Nada les ha hecho más daño al amor y al deseo que el
photoshop. Gracias a él vivimos en un mundo que idolatra personas hechas pieza
por pieza.
La piel que pierde pigmentación y vellosidades para
convertirse en eso que Federico Moura llamó superficies de placer; o los labios,
o las caderas redondeados gracias al capricho de la grafica, son otras tantas
posibles decepciones cuando nos enfrentamos a la naturaleza, o a dios, que
tiene mucho más imaginación, más enrevesada y más sencilla a la vez, que todos
los diseñadores gráficos juntos.
En una hora o menos el programa de computación hace lo que
nuestra memoria y nuestro deseo se demoran años en lograr: transformar una
mujer real, de carne y hueso, en un sueño colectivo. Todo puede ser perfecto en
las dos dimensiones de la foto, pero vivimos en cuatro dimensiones.
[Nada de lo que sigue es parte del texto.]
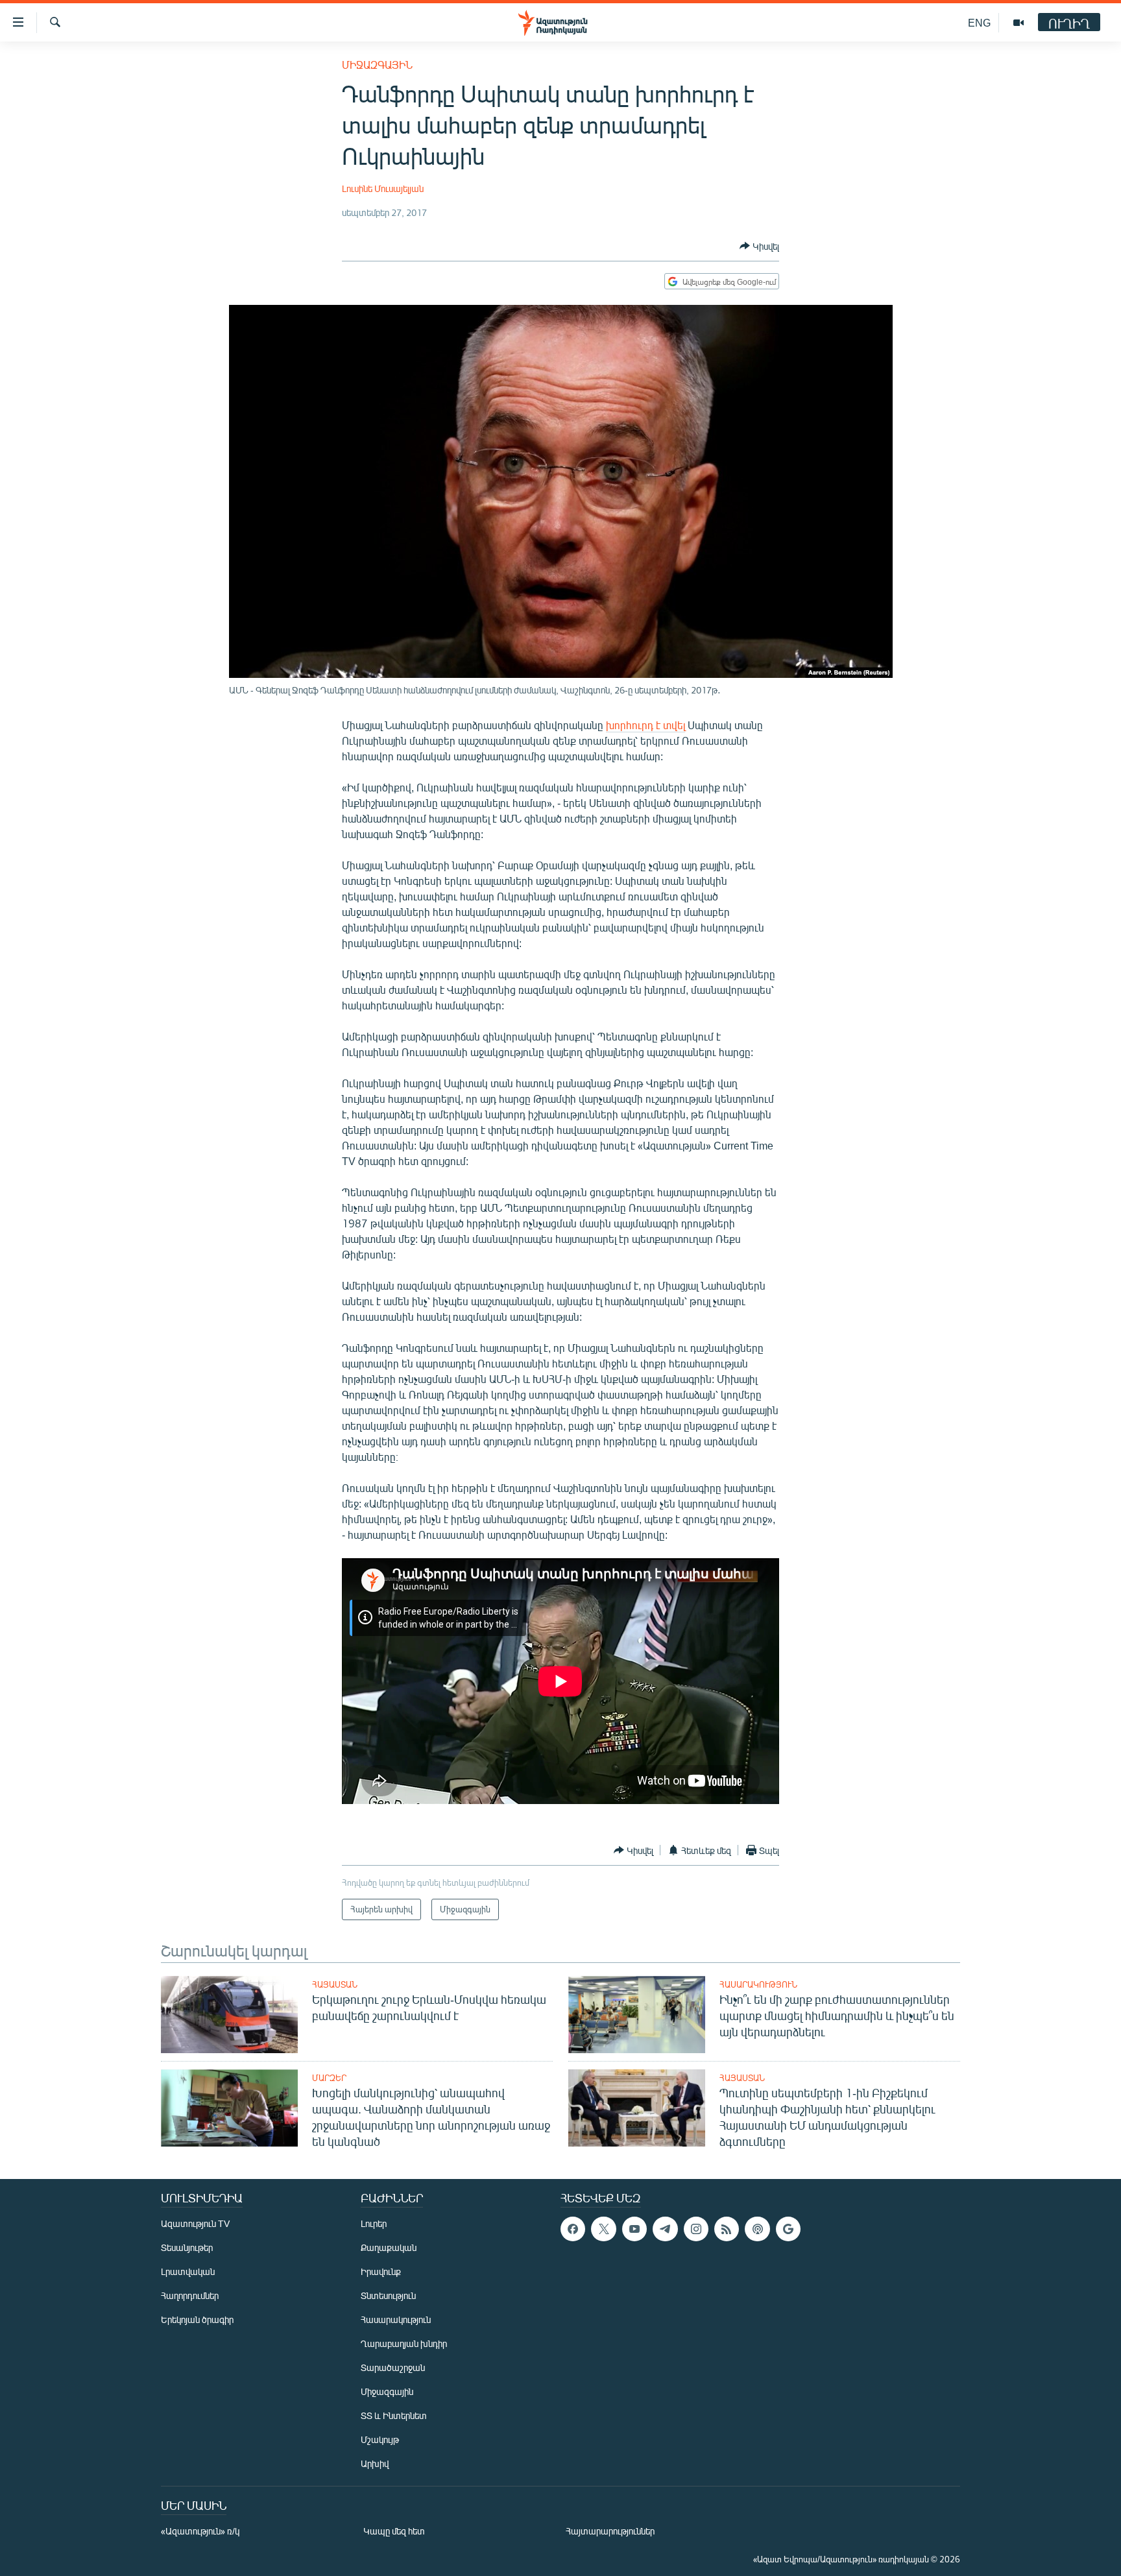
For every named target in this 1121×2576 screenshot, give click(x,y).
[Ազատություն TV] (1018, 22)
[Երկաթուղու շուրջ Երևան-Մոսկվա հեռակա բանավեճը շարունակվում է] (229, 2014)
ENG (979, 22)
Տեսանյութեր (187, 2247)
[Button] (759, 246)
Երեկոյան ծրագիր (197, 2319)
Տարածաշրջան (393, 2367)
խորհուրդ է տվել (645, 725)
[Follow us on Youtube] (634, 2229)
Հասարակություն (758, 1984)
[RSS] (726, 2229)
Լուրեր (374, 2223)
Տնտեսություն (388, 2295)
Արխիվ (375, 2463)
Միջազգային (377, 64)
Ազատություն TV (195, 2223)
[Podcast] (757, 2229)
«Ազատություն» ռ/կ (200, 2530)
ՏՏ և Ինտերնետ (394, 2415)
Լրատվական (188, 2271)
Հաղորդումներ (190, 2295)
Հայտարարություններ (610, 2530)
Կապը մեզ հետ (394, 2530)
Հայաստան (334, 1984)
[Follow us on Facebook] (572, 2229)
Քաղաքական (388, 2247)
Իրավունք (381, 2271)
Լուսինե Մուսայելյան (383, 188)
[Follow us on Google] (788, 2229)
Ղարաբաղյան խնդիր (404, 2343)
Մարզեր (329, 2078)
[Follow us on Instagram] (696, 2229)
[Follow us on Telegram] (665, 2229)
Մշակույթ (380, 2439)
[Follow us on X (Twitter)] (603, 2229)
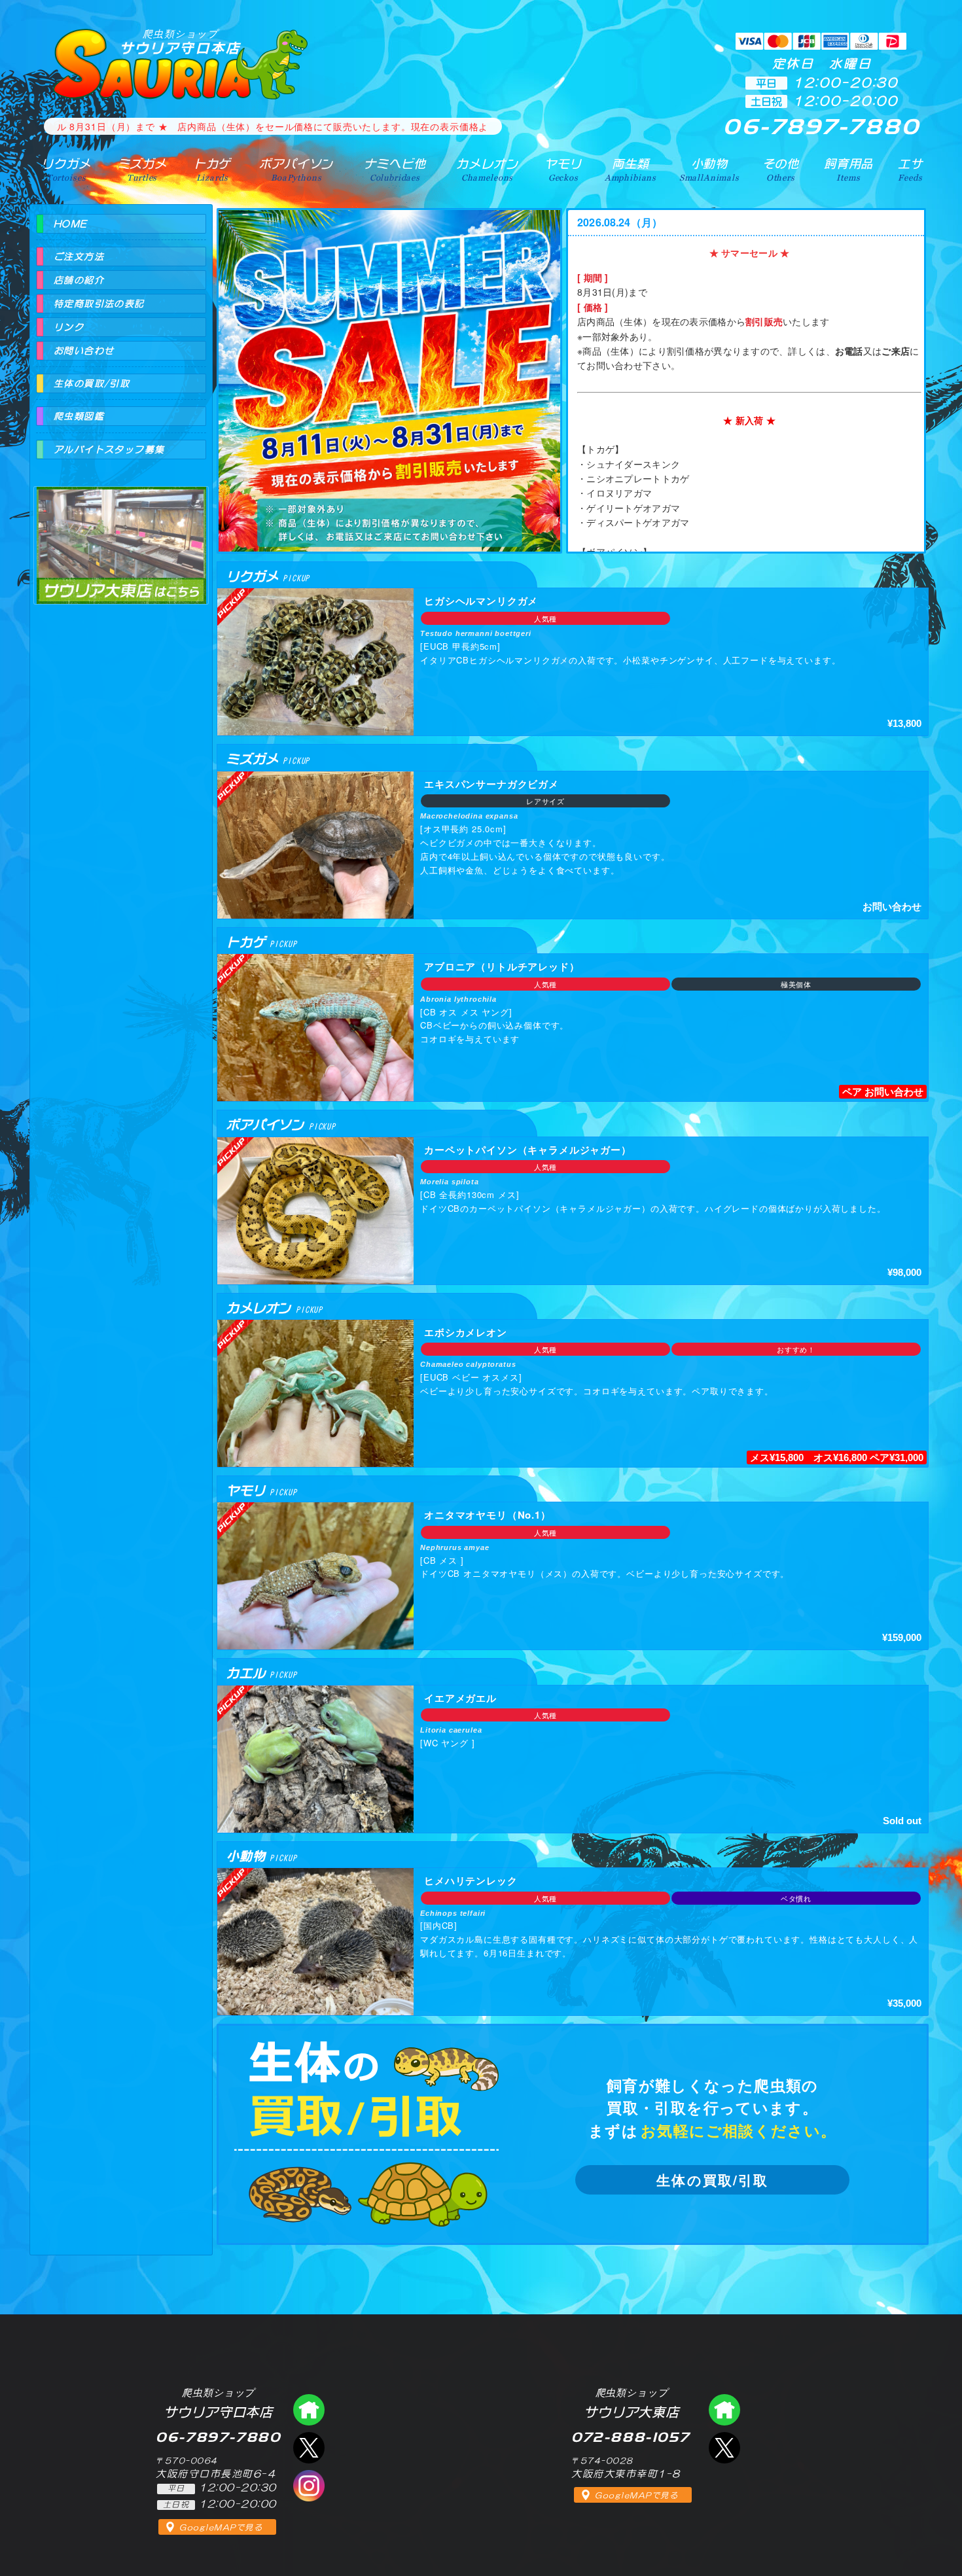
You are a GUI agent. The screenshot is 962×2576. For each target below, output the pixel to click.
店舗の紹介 (79, 280)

La cuarta
dimensión, la del tiempo, es la que el photoshop quiere borrar a toda cosa. Las
arrugas, las bolsas bajo los ojos, pero también el tiempo que nos demoramos en
descubrir detrás de una cara llena de fallas una belleza secreta, un aura que
ninguna imagen puede sintetizar completamente, que ningún programa de
computación puede arreglar. El photoshop, en su vano intento por perfeccionar
la naturaleza, no nos deja entender justamente lo perfecta que es.